Scaling the Run:ai system¶

The purpose of this document is to provide information on how to scale the Run:ai cluster and the Run:ai control-plane to withstand large transaction loads

Scaling the Run:ai Control Plane¶

The Control plane deployments which may encounter load are:

Name	Kubernetes Deployment name	Purpose
Backend	runai-backend-backend	Main control-plane service
Frontend	runai-backend-frontend	Serving of the Run:ai console
Grafana	runai-backend-grafana	Serving of the Run:ai metrics inside the Run:ai console

To increase the number of replicas, run:

To increase the number of replicas, use the following Run:ai control-plane helm flags

--set backend.autoscaling.enabled=true \ 
--set frontend.autoscaling.enabled=true \
--set grafana.autoscaling.enabled=true \
--set grafana.autoscaling.minReplicas=2

Important

If you have chosen to mark some of the nodes as Run:ai System Workers, the new replicas will attempt to use these nodes first. Thus, for high availability purposes, you will want to mark more than one node as a Run:ai System Worker.

Thanos¶

Thanos is the 3rd party used by Run:ai to store metrics Under a significant user load, we would also need to increase resources for the Thanos query function. Use the following Run:ai control-plane helm flags:

--set thanos.query.resources.limits.memory=3G \
--set thanos.query.resources.requests.memory=3G \
--set thanos.query.resources.limits.cpu=1 \
--set thanos.query.resources.requests.cpu=1 \

--set thanos.receive.resources.limits.memory=6G \
--set thanos.receive.resources.requests.memory=6G \
--set thanos.receive.resources.limits.cpu=1 \
--set thanos.receive.resources.requests.cpu=1

Scaling the Run:ai Cluster¶

CPU & Memory Resources¶

Under Kubernetes, each of the Run:ai containers, has default resource requirements that reflect an average customer load. With significantly larger cluster loads, certain Run:ai services will require more CPU and memory resources. Run:ai now supports the ability to configure these resources and to do so for each Run:ai service group separately.

Service Groups¶

Run:ai supports setting requests and limits configurations for CPU and memory for Run:ai containers. The configuration is set per service group. Each service group reflects a certain load type:

Service Group	Description	Run:ai containers
SchedulingServices	Containers associated with the Run:ai scheduler	Scheduler, StatusUpdater, MetricsExporter, PodGrouper, PodGroupAssigner, Binder
SyncServices	Containers associated with syncing updates between the Run:ai cluster and the Run:ai control plane	Agent, ClusterSync, AssetsSync
WorkloadServices	Containers associated with submitting Run:ai Workloads	WorkloadController, JobController

Configuration Steps¶

To configure resource requirements for a group of services, update the RunaiConfig. Set the spec.global.<service-group>. resources section. The following example shows the configuration of scheduling services resource requirements:

apiVersion: run.ai/v1
kind: RunaiConfig
metadata:
spec:
 global:
   schedulingServices:
     resources:
       limits:
         cpu: 1000m
         memory: 1Gi
       requests:
         cpu: 100m
         memory: 512Mi

Use syncServices and workloadServices for the other two service groups.

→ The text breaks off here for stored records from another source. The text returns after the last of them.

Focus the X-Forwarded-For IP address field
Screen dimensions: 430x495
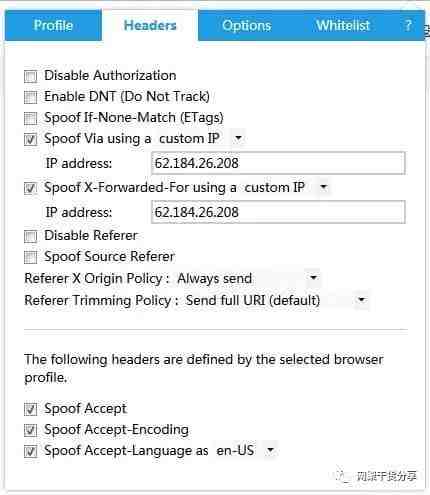click(x=278, y=212)
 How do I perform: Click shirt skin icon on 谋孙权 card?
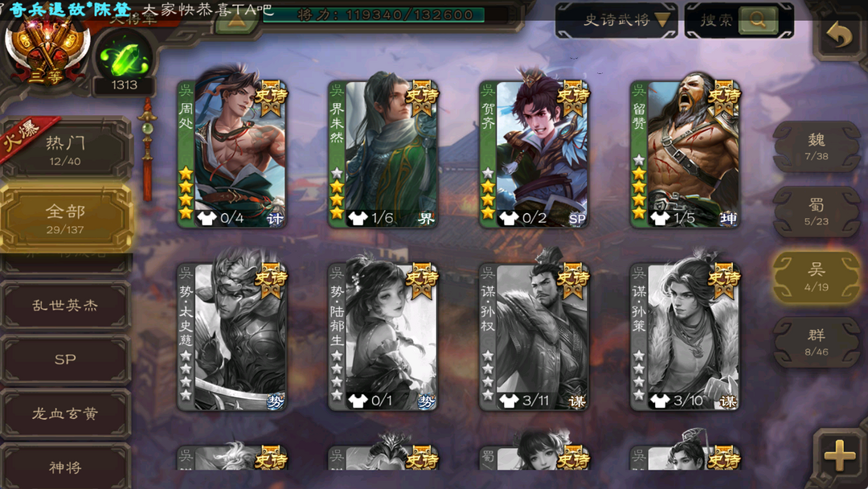509,401
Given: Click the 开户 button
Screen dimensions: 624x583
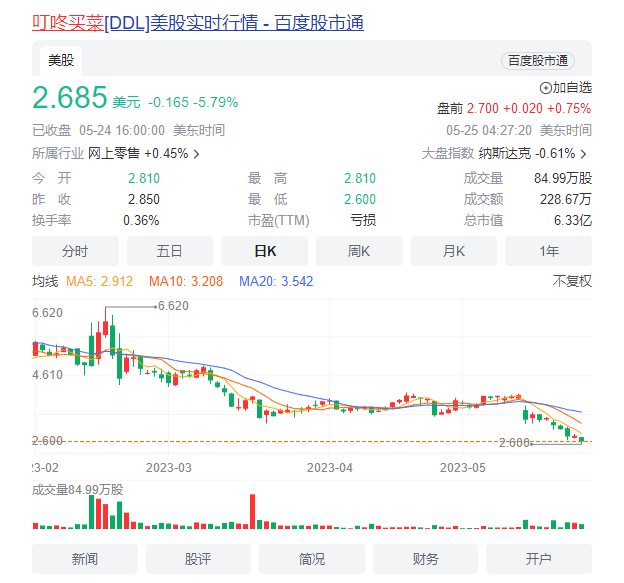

Recommended Resource Specifications For Large Clusters¶

In large clusters (100 nodes or 1500 GPUs or more), we recommend the following configuration for SchedulingServices and SyncServices groups:

resources:
 requests:
   cpu: 1
   memory: 1Gi
 limits:
   cpu: 2
   memory: 2Gi

Sending Metrics¶

Run:ai uses Prometheus to scrape metrics from the Run:ai cluster and to send them to the Run:ai control plane. The number of metrics is a function of the number of Nodes, Jobs and Projects which the system contains. When reaching hundreds of Nodes and Projects, the system will be sending large quantities of metrics which, in turn, will create a strain on the network as well as the receiving side in the control plane (SaaS or self-hosted).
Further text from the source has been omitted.